The European Commission Vice President Neelie Kroes has told a Dutch newspaper that the Euro would survive a Greek exit from the currency. The announcement comes during a strike endorsed by two of Greek’s largest public sector unions. The Greek government has been seeking foreign investment and additional funds from the IMF, EU and the ECB. These institutions have made spending cuts a prerequisite for additional funds, and it is looking increasingly unlikely that there is the political will in Greece to implement the necessary cuts.
It is refreshing to see Ms. Kroes say what many having been saying for some time. The Greek government has proven itself incapable of taking the necessary decisions that it needs to make in order to keep itself in the single currency. Ms. Kroes expressed the sentiments of many on the continent during the interview:
“The Greeks have to realize that we Dutch and we Germans can only sell emergency Greek aid to our taxpayers if there’s evidence of good will.”

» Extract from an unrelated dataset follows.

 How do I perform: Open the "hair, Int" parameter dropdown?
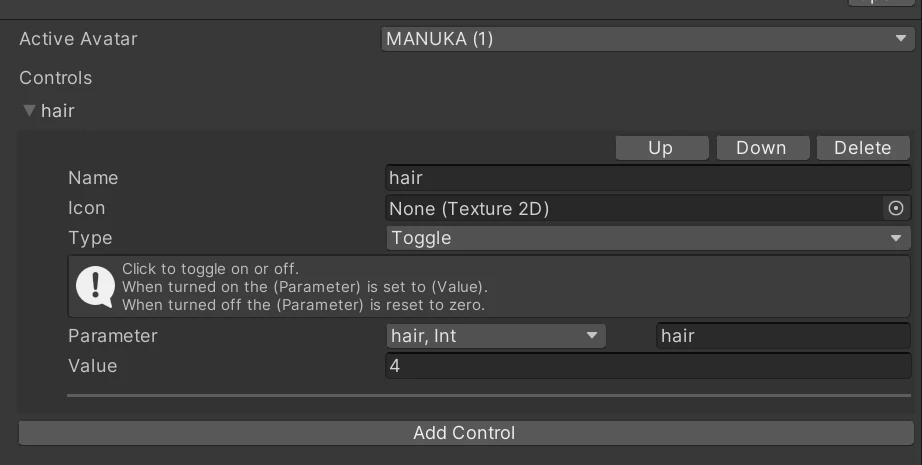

It is well known that numbers were fudged and excuses made in order for Greece to join the euro in the first place, and it is only recently that the full ramification of that decision has been felt.
There is no reason to think that given another bailout the fiscal situation in Greece will improve. There is an opportunity now for some politicians to show that it is possible for the single currency to suffer one casualty. For too long European politicians have tried to keep Greece in the euro. Now it seems that all of the measures taken in Europe have been completely ineffective in getting the Greek government to pass the necessary austerity measures. Even with a Greek default, which will be disastrous for Greece, the sovereign debt crisis in Europe will be far from over.
I hope the realization that the European Commission finally seems comfortable with some countries defaulting will be a wake up call to other countries in the euro. If tough austerity measures are not taken soon the recession in Europe will deepen. All that is needed is more political will.